PROBLEM STATEMENT:
Give the items as a numbered list with blank lines dropped, starting at the line that contains "Given: Toggle the select-all" and stopping after the line that contains "Flip camera with".
[DATA SUPPLIED start]
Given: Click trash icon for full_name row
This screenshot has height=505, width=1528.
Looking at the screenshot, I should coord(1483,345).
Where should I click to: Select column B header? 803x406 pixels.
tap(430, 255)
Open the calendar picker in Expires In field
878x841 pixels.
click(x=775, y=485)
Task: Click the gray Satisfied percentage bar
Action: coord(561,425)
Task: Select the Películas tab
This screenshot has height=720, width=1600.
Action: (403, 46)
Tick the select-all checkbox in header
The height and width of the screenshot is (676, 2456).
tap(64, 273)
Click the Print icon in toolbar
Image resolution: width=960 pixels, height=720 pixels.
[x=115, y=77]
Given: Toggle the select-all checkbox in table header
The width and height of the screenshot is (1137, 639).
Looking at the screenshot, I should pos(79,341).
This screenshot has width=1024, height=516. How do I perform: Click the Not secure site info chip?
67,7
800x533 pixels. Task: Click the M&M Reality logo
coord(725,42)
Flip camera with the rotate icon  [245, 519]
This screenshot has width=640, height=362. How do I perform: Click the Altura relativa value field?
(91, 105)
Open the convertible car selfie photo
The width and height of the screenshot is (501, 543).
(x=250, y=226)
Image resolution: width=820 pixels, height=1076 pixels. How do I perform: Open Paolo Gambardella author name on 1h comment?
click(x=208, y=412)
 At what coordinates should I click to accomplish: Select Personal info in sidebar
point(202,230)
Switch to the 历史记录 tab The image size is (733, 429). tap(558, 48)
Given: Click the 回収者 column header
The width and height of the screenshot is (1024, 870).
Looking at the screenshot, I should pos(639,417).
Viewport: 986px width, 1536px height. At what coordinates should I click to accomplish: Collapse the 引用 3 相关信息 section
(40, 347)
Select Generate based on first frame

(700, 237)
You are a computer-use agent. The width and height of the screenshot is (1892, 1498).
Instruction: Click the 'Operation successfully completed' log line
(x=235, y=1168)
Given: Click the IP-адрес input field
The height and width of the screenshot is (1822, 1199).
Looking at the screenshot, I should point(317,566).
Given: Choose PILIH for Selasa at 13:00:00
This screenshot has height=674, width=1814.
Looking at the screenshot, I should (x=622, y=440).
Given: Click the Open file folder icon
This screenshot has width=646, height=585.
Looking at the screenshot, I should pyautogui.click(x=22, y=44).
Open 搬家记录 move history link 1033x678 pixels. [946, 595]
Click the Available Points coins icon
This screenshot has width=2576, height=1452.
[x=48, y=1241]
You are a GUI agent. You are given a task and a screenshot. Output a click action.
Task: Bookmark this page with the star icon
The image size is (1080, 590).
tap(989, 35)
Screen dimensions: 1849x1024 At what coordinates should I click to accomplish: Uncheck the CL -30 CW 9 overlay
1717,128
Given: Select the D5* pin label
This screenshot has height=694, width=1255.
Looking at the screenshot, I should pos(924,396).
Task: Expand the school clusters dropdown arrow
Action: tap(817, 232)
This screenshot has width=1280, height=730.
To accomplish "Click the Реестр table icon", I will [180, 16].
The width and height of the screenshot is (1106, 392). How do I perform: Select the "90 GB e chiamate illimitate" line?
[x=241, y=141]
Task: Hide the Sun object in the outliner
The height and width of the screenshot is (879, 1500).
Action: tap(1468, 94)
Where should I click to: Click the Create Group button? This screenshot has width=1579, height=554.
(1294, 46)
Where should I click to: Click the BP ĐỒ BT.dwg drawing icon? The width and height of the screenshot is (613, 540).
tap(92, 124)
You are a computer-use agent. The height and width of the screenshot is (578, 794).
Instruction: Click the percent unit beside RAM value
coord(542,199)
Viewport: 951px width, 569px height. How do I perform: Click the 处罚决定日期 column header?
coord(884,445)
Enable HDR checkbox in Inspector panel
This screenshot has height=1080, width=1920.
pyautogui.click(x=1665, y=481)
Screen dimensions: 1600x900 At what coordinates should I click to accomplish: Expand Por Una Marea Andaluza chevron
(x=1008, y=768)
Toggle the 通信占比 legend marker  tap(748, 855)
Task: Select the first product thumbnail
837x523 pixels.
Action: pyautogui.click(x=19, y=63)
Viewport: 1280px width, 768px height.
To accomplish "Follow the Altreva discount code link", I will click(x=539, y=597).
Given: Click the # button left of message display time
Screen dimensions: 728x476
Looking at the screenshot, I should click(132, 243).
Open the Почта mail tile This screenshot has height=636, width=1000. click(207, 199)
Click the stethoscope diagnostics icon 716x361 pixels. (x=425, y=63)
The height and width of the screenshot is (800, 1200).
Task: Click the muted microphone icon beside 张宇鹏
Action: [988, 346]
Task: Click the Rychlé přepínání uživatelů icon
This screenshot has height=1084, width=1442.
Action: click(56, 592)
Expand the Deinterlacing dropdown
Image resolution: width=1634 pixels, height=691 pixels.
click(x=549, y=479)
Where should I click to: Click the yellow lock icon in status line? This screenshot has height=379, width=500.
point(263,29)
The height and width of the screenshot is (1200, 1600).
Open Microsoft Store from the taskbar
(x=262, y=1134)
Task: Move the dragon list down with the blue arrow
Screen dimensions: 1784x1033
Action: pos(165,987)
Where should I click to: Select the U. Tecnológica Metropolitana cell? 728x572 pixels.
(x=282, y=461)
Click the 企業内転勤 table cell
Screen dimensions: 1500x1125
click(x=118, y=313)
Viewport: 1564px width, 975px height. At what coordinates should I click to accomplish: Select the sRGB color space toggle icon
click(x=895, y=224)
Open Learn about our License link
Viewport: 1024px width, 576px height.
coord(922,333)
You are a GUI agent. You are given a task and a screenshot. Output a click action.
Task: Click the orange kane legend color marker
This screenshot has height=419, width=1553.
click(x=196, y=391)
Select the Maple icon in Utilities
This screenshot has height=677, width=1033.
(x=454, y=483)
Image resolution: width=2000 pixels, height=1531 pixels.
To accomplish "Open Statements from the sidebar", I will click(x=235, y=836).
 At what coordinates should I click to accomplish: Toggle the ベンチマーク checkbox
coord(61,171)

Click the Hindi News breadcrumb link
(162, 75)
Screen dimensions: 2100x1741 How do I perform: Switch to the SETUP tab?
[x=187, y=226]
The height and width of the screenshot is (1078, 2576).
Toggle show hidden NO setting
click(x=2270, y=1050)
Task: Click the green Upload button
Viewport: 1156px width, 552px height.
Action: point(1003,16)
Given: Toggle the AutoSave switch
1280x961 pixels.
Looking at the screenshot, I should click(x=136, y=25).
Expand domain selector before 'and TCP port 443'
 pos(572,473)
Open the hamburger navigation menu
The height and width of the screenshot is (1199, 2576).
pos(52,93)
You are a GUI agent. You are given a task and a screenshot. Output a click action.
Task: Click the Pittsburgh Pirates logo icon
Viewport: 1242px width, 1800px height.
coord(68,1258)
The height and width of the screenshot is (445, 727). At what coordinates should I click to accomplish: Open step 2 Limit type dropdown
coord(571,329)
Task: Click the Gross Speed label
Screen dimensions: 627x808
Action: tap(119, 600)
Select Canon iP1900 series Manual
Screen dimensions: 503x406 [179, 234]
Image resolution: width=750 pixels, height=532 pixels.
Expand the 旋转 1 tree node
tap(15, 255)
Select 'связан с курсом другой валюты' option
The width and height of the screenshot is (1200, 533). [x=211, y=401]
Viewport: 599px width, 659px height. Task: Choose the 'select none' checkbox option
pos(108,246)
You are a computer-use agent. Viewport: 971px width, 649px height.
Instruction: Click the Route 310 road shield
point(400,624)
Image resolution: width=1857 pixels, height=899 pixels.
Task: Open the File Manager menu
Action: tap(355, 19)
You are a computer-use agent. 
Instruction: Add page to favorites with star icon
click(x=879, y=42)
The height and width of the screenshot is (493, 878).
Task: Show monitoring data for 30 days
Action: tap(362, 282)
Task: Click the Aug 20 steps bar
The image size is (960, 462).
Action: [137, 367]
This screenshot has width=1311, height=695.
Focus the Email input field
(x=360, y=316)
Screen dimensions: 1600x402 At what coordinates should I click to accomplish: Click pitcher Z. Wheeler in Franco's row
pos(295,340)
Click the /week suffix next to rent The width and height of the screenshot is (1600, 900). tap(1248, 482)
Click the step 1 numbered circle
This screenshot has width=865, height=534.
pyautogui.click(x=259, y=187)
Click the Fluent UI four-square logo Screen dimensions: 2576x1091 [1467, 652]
[DATA SUPPLIED end]
WRITTEN ANSWER:
1. Given: Toggle the select-all checkbox in table header
2. The width and height of the screenshot is (1137, 639).
3. Looking at the screenshot, I should pos(79,341).
4. This screenshot has width=1024, height=516. How do I perform: Click the Not secure site info chip?
5. 67,7
6. 800x533 pixels. Task: Click the M&M Reality logo
7. coord(725,42)
8. Flip camera with the rotate icon  [245, 519]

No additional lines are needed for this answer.